__Problem to solve__:
Omitting the pictures, restate all of the entries below exactly.

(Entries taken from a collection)
++++++++

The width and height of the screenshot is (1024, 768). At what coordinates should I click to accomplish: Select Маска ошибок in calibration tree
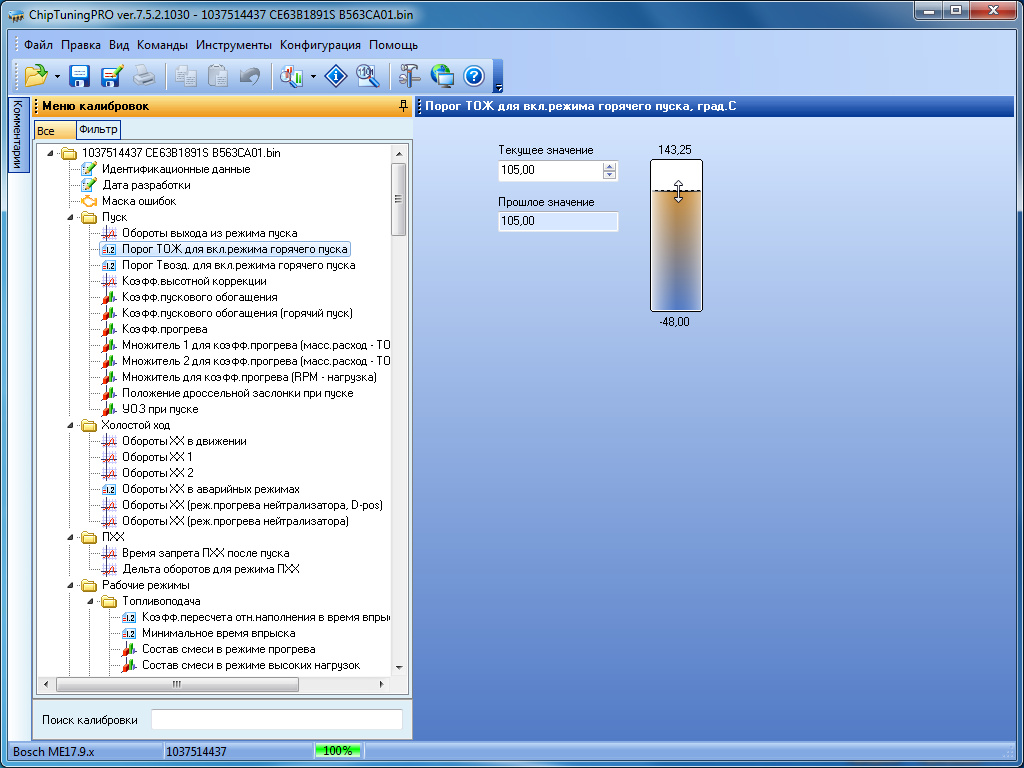138,201
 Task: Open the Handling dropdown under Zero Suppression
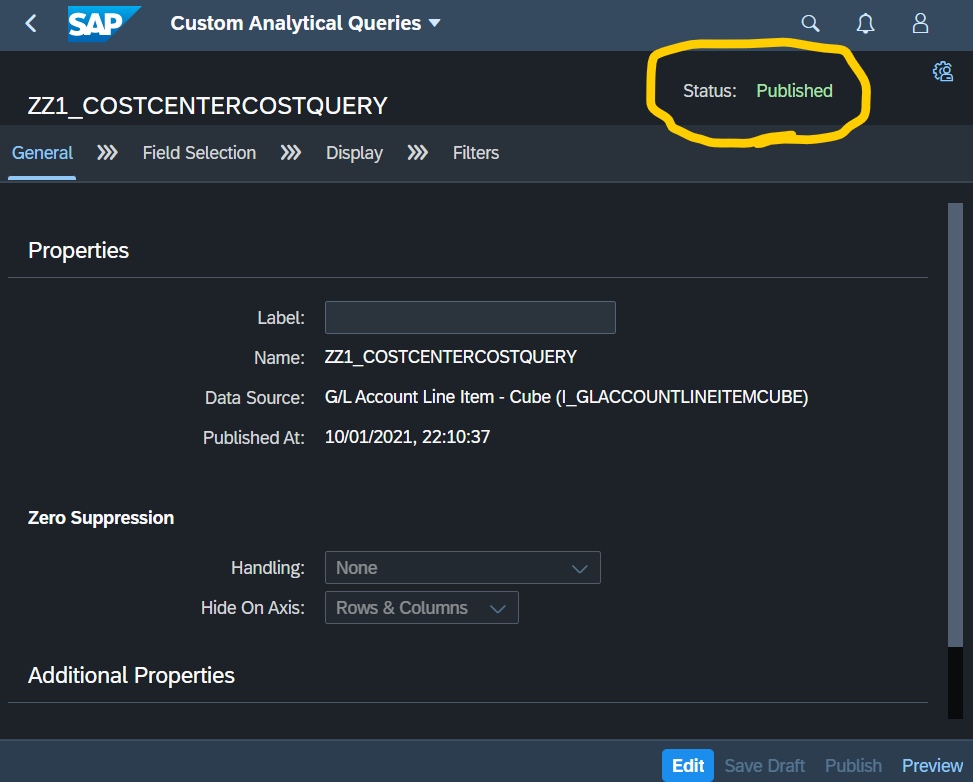coord(462,567)
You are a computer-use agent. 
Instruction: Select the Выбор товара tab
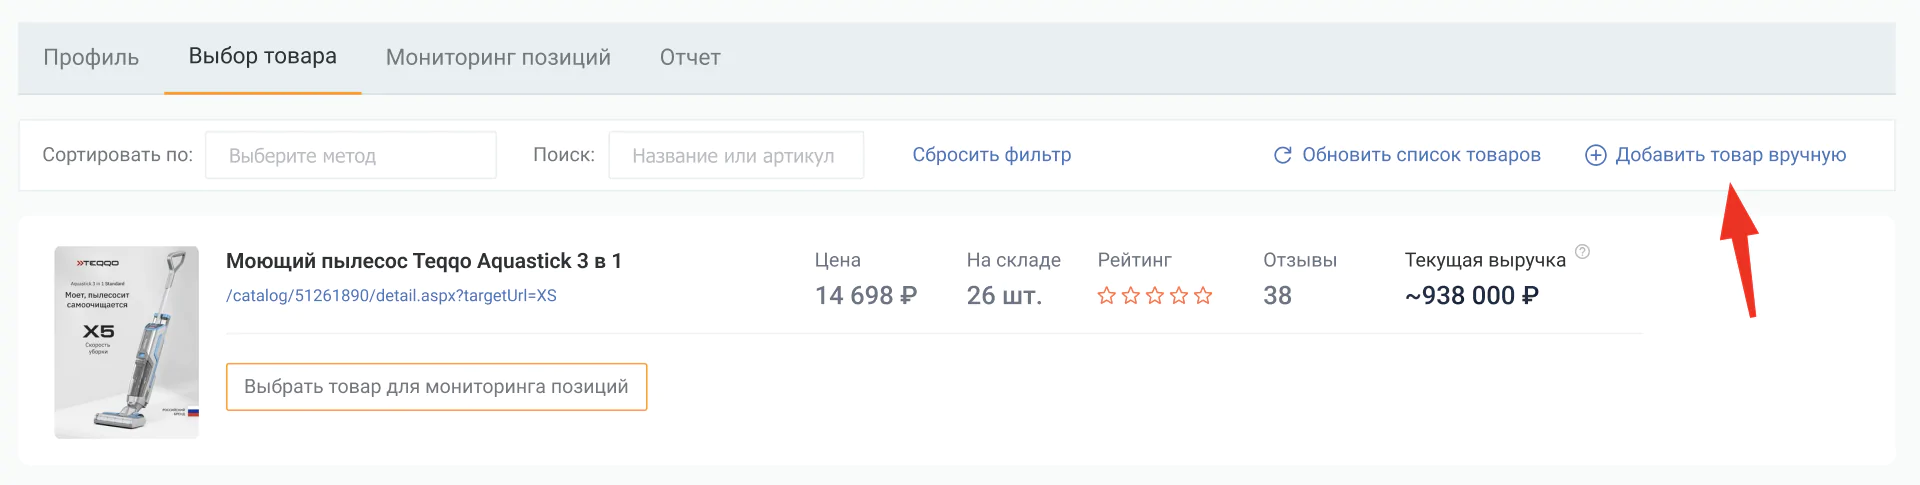(x=263, y=56)
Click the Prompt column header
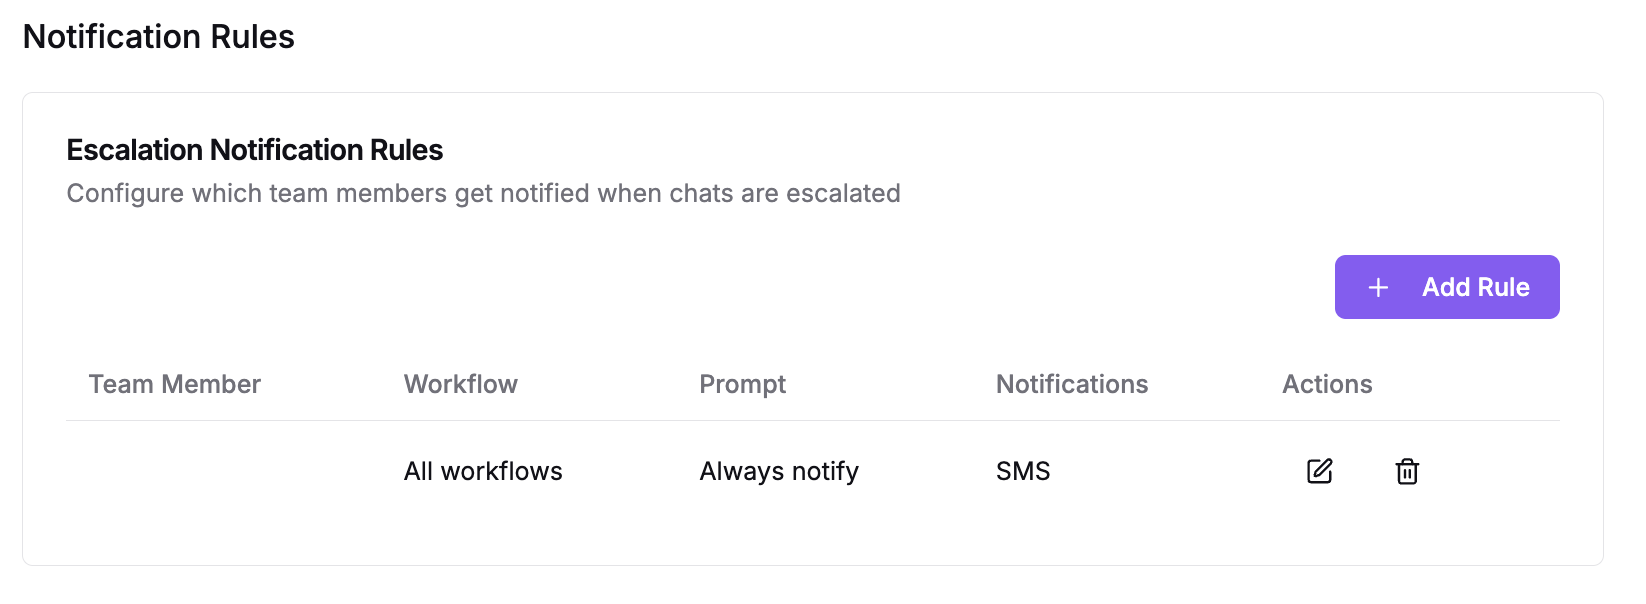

++++++++

__Written solution__:
The width and height of the screenshot is (1024, 768). At what coordinates should I click to accomplish: Select Маска ошибок in calibration tree
138,201
 Task: Open the Handling dropdown under Zero Suppression
coord(462,567)
You are a computer-use agent. 
Instruction: Select the Выбор товара tab
(x=263, y=56)
Click the Prompt column header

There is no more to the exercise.